**Passage to read**
Jake M.: So, you’re constantly jumping into new material, you’re really spending a lot of time on that in shorter sections of the five week blocks. At the end of the program, you will be taking a capstone class alongside your regular class where you simultaneously learn the leadership MBA content more applying that to your capstone project. And then at the bottom there, you’re going to see the tuition, always going to be a big factor when making a decision with a school. For us, we are $1,264 per credit hour, that’s not including the cost of books. You’ll have 44 total credits, so that would make the overall tuition, $55,616. The way payments are structured, you’re only paying for the class that you’re enrolled in. So essentially, every five weeks, you pay that one class payments. Funding options that we commonly see, financial aid, that’s available to those who apply and qualify, got a lot of students who are using that to help offset some of the out of pocket costs. And then tuition reimbursement is another very common one through employers, so also I’d recommend looking into any policies that might be available to you.

Jake M.: But moving on the next slide I want to talk about is the admissions requirements, want to give you some understanding of what the application process looks, what we like to see when we’re applying to the EMBA. You’ll have your online application, there’s typically a $75 fee in that for you guys. For everybody who’s attending this live, you can go get a coach to waive that fee, so keep an eye out in your emails for that. But the documents that you’re going to be completing in the EMBA application, first thing, we want to get official transcripts from all schools attended, we’re also going to get an updated resume. I want it to be two pages max, if they really highlight leadership and managerial experience, because we do want to see about five years of management to be admitted into the program. Additionally, we’ll want three letters of recommendation. Ideally, we want at least one of these coming from somebody who’s managing you or has managed you in the past, and then we have a statement of purpose essay that you’re going to be drafting, really just explaining what your background is, what your career plans are and why you’re a good fit for the program.

**Records shown**
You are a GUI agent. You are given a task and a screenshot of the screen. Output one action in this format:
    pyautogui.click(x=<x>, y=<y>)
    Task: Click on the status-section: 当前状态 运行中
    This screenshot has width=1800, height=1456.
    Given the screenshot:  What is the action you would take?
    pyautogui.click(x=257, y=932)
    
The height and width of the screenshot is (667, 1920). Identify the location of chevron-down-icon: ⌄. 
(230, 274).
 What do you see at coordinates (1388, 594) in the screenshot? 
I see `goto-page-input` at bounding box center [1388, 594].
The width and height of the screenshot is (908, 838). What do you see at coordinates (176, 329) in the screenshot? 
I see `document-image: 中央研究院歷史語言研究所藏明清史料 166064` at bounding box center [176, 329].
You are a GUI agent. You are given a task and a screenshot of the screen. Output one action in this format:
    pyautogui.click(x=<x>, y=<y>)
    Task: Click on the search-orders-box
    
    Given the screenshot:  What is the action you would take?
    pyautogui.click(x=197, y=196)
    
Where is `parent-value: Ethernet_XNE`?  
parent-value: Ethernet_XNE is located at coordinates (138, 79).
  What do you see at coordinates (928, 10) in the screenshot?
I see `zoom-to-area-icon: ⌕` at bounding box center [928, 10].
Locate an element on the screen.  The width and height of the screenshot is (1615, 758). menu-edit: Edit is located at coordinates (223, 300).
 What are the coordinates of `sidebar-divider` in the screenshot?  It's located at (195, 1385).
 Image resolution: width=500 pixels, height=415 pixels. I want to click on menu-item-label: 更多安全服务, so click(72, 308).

**Tasks for this exercise**
1. In the EMBA information session transcript, what does the program charge per credit hour?
2. Write the next part of the EMBA information session transcript, picking up after its final sentence.

**Answers to the exercise**
1. $1,264 per credit hour, not including the cost of books.

2.
Jake M.: From there, you got a letter of organizational support form, as well as an organizational summary and a chart along with the final interview. All of these documents that you’ll be working on if you apply, you will get guidance from an advisor. Myself or any of my team members, we’re here to support you and really walk you through that. We can give feedback as necessary and use different documents and give you guidance on the different things. We’ll make it as painless as possible if you are to apply. I had alluded to this earlier, but the experience, we’re looking for five years of management experience, five or more. If you are not sure what that means, definitely have a conversation with an advisor. We can take a look at your resume, see if there’s a good argument for application into the Executive MBA. Otherwise, if you’re maybe a little shy on the five years, we do have a traditional, regular Online MBA that could be open to you as well.

Jake M.: The GPA, we’re looking for a 3.0 or higher. There are exceptions that are made to that rule, so if you don’t hit a 3.0, it doesn’t mean there’s no way of getting admitted. That’s another case where I’d recommend talking to an advisor and we can see if there’s an argument to be admitted with below 3.0 GPA. Here’s a big one, is going to be the GMAT exam. Everybody’s always curious about GMAT waivers or what scores they need. If you are to take the GMAT, we usually want to see a 550 on that test or better for some frame of reference, a 550 would be … around the 50th percentile, a standard score if you are to take that. But I would recommend looking into GMAT waiver options, which is this next slide. We’ve got five main ways to waive the GMAT test. First one, fairly often used is going to be if you already have a graduate or professional degree. If you have another master’s degree or you have a professional degree like a JD or a medical degree, we can use that as evidence to request a GMAT waiver.

Jake M.: Additionally, a very common one that’s used is going to be this next one, having five years or more of progressive work experience paired with a 3.0 GPA or higher being used to waive the GMAT. In that case, we’ll dive into your resume, we’ll look at your quantitative and STEM type classes in your transcripts and make a conclusion there. The third GMAT waiver option that we have is a STEM degree waiver. If you have a bachelor’s in a science technology and engineering and mathematics type degree alongside a 3.0 GPA or higher, we can be requesting a GMAT waiver in that case. If you aren’t sure if your undergrad was a STEM degree or you think maybe there’s an argument for it, share your transcripts with an advisor. We can talk you through that and see what your options might be. Additionally, if you have a business degree, if you have an AACSB accredited business degree, that is option number four, that we also need a 3.0 GPA to request that waiver, but that’s a fairly common one as well, if you’re coming from a business educational background.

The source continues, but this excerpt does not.